“Eu que sou feio, sólido, leal(...)/eu que sou hábil, prático, viril(...)/cismático, doente, azedo, apoquentado(...) / eu que não cedo às atracções do gozo(...) /e que abafo uns desesperos mudos(...) / sem custo hei-de deixar as mágoas deste mundo”
Há exactamente 154 anos, no dia 25 de Fevereiro, nascia em Lisboa José Joaquim Cesário Verde, o poeta de quem Alberto Caeiro dizia: “Ele era um camponês/que andava preso em liberdade pela cidade”, a cidade de Lisboa que ele poetizou fazendo parecer que “cada rua é um canal de uma Veneza de tédios”, no dizer de Álvaro de Campos.

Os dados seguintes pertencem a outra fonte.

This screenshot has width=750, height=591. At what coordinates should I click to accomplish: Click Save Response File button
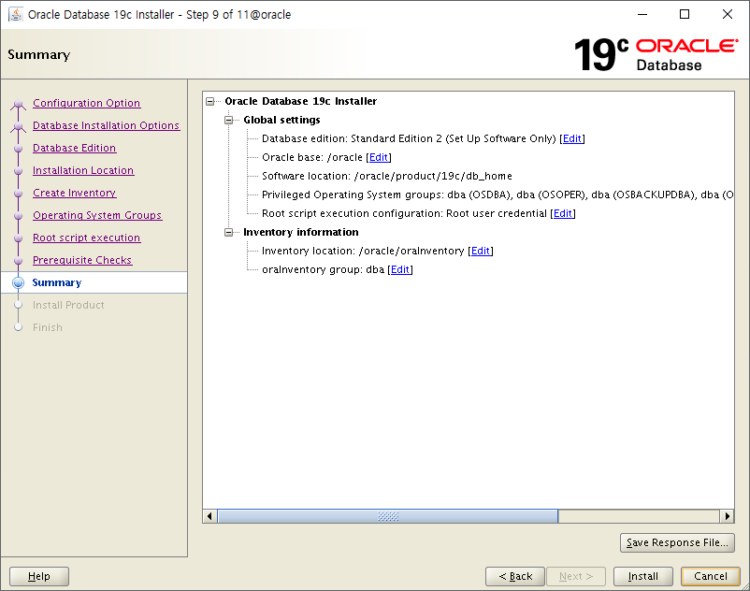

Na realidade, Cesário Verde vê a Lisboa do século XIX de uma forma absolutamente realista e fornece-nos “fotografias verbais” que nos transportam para espaços de sofrimento relacionados com a humilhação, o sofrimento, a morte, a doença, produzidos sobretudo pela industrialização da cidade que a desumaniza constantemente, provocando tudo isto no homem um imenso tédio e desejo de evasão. Embora seja o grande poeta da cidade, Cesário opõe-lhe constantemente uma visão saudável, honesta e perfeita que é transmitida pelo campo que ele tão bem conhecia. Lisboa é o local onde o “povo folga, estúpido e grisalho”, o “populacho diverte-se na lama” e onde “à crua luz os pálidos barbeiros com óleos e maneiras femininas” co-habitam com as vizinhas que palram nas janelas enquanto ao fundo surgem vindos das minas os carvoeiros, os calafates voltam “de jaquetão ao ombro, enfarruscados, secos”, os mestres-carpinteiros saltam de viva em viga e as varinas “hercúleas, galhofeiras (...) embalam nas canastras /os filhos que depois naufragam nas tormentas”. Uma cidade povoada de “lúbricas pessoas, velhas de bandós, caixeiros, cauteleiros roucos, tristes bebedores, dúbios caminhantes, imorais, rapagões morosos, duros baços, homens de carga, burguesinhas do catolicismo, mas também uma pobre engomadeira “pobre esqueleto branco”, “sem peito, os dois pulmões doentes e uma pequenina vendedeira de hortaliças “esguedelhada, feia, magra, enfezadita, mas pitoresca e audaz. O poeta tudo pinta com letras, relembra os coxos, os surdos, os manetas que sulcam as calçadas com as suas muletas. É este o poeta que conclui, numa breve síntese que “O mundo é velha cena ensanguentada,/ coberta de remendos, picaresca; /a vida é chula farsa assobiada /ou selvagem tragédia romanesca”.
Na realidade a sua vida foi uma verdadeira tragédia romanesca. Viveu apenas 31 anos que foram suficientes para numa única obra nos dar uma imagem da própria vida, nas suas oposições e nos seus contrastes, nas suas humilhações e desesperos.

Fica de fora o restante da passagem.